They don't teach, but the coordinator lady is a teacher and if you want help she's very excited to come around and show you a few things. The skill level of attendees varies WIDELY, so there is no shame. It's really a lovely little set-up. I kind of feel like the MFA's permanent collections are pretty boring (or, at least most of what's on display) but the little things they do like this--and that amazing flower thingy in May--really are wonderful. |
 | craig [email] said at 12:48 PM 12-15-2005: Wow, that sounds pretty cool. |
 | myriam [email] said at 12:50 PM 12-15-2005: The setting that week was in the Egyptian gallery, so I have a bunch of backdrop sketches of these big standing cast mummy bodies and things. You would have loved it. They give you a stool to sit on, too. |
 | art [email] said at 10:46 AM 12-15-2005: These are very good |
 | myriam [email] said at 12:31 PM 12-15-2005: thanks! I was a bit nervous because I really hadn't drawn the human body in about 5 years or so at this point. I mean focused on drawing it (as opposed to a quick, lame sketch of someone on the T). |
 | brad [email] said at 10:56 AM 12-15-2005: That first pose looks pretty uncomfortable for whoever was doing it. |
 | myriam [email] said at 12:35 PM 12-15-2005: Yeah. This girl was great. She called her own poses and times and didn't bat an eye for mostly 20 minute poses. Not bad! I talked to her afterwards about possibly modelling myself (supplementary income...) Still debating that one. |
 | zack [email] said at 11:52 AM 12-15-2005: nice. I like the first one best. |
 | myriam [email] said at 12:30 PM 12-15-2005: Thanks! Mine too. As you can tell from the last one, faces are definitely my weak point. I can't figure out a good way to attack them. I was doing trying to get her facial features through just marking the shades and shadows, but it didn't come out well... tips are appreciated. |
 | meredith [email] said at 12:32 PM 12-15-2005: I suck at faces too. I think you did a pretty good job. |
 | meredith [email] said at 12:33 PM 12-15-2005: Um. I should have said, "I also have a hard time with faces" as that would not have implied that you suck. Which I did not mean to do. |
 | ed [email] said at 12:49 PM 12-15-2005: FACE-SUCKER! |
 | craig [email] said at 12:51 PM 12-15-2005: It's always great practice to draw from life period. It doesn't matter if the models are clothed or not unless you wanted to focus hardcore on the human figure. I admire your determination to get out and do the free drawing sessions.

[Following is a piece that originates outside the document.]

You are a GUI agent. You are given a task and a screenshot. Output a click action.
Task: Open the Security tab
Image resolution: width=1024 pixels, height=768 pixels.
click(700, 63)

The drawings you were doing in your notebook at the Frank Lloyd Wright Architecture school were pretty awesome, too. |
 | myriam [email] said at 1:05 PM 12-15-2005: Thanks! I reworked a couple of them a bit more. I agree about drawing from life. It is easy to get trapped in the mundanity of daily existence and stop forcing yourself to draw, so I think this MFA thing could be a good little weekly refresher for me. There are only so many things I can sketch on the T to work and back before I simply lose all motivation to do that. I'm not sure there's a good fix for it except to push myself to do things like go to new places, do the MFA thing, convince a friend to sit for me, something like that.
I'm also thinking of buying a book for faces, perhaps. I've become accustomed to thinking of the human body as yet another structure (anatomically) and drawing it from that point of view; I need to shake myself out of the architectural way of percieving the world, a bit.
On the other hand, I need to practice perspective a bit too, I'm getting rusty. |
 | craig [email] said at 1:09 PM 12-15-2005: I hate perspective. It's much too rigid for me, and as much as I do like architecture, I cannot make myself attempt to render it in a way that makes sense.
I like more organic forms, and if I ever attemp architecture, would design buildings that only a being such a cthulhu would deign to live in... |
 | myriam [email] said at 4:24 PM 12-15-2005: This is awesome, and precisely why I like you so much.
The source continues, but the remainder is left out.